• **What you have to do**: Each record below is to be restated word for word.

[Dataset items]
↓
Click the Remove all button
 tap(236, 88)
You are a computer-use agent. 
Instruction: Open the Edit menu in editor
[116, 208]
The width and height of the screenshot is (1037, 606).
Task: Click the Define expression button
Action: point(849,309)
↑
• **Expected answer**:
Click the Remove all button
 tap(236, 88)
You are a computer-use agent. 
Instruction: Open the Edit menu in editor
[116, 208]
The width and height of the screenshot is (1037, 606).
Task: Click the Define expression button
Action: point(849,309)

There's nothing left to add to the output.